Harelips and webbed feet were blamed on encounters with belligerent hares or angry ducks. The sight of a slaughtered animal falling to the ground was believed to cause epilepsy. Even a longing for particular foodstuffs was considered potentially damaging during pregnancy. It is interesting to note the link between people’s eating habits and their responses to birthmarks - in England, eating too many strawberries was commonly blamed for red blotches on a newborn baby’s skin; while American folklore from Utah mentions marks shaped like bacon, or even a roasted broiler.

Canny women used the theory of maternal impression to their own advantage.

Madeleine d’Auvermont had some explaining to do in 1637 when she gave birth to a healthy son - for her husband, a French nobleman, had been abroad for four years. Brought to trial for adultery Madeleine insisted that her longing for her absent spouse had been so great that the child had been conceived by the power of her imagination. Medical and theological experts agreed that this was entirely possible, so the child was pronounced legitimate.

In 1726 Mary Toft, a country lass from Godalming, Surrey, convinced King George I, and a host of learned gentlemen including the court anatomist, that she had given birth to 17 rabbits. She became an instant celebrity - so much so that collections of “rabbit woman” pamphlets and ballads were still highly prized a century after she was declared an opportunist and an impostor, who had simply hidden a sack of freshly-skinned bunnies under her skirt while “in labour”.

Superstitions surrounding maternal impressions have died hard. As recently as 1981, a study of popular beliefs concerning facial deformities found that more than 20 per cent of those interviewed believed “port wine” stains on newborn babies were due to the mother’s craving for strawberries or red cabbage.

More disturbingly, telegony (the belief that influences from earlier conceptions will recur) became a pet theory of racists and anti-Semites.

Nazi propagandists, for example, held that a German woman “defiled” by a Jew or a Negro could never give birth to a child of “pure” blood again.

> [What to do]:
1) Can you summarize the passage on maternal impressions in two sentences?
2) In the passage on maternal impressions, how many rabbits did Mary Toft convince King George I she had given birth to?
3) Which foods does the passage on maternal impressions mention in connection with marks on newborn babies?

> [Provided material]:
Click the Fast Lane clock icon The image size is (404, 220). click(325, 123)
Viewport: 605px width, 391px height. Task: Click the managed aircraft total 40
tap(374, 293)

> [Responses by task]:
1) Folk belief held that what a pregnant woman saw, ate, or longed for could mark or harm her child, and some women, such as Madeleine d’Auvermont in 1637 and Mary Toft in 1726, used this theory to their own advantage. Such superstitions persisted: a 1981 study found over 20 per cent of those interviewed blamed "port wine" stains on maternal cravings, and the related belief of telegony became a pet theory of racists and anti-Semites, including Nazi propagandists.

2) 17 rabbits.

3)
- Strawberries
- Bacon
- A roasted broiler
- Red cabbage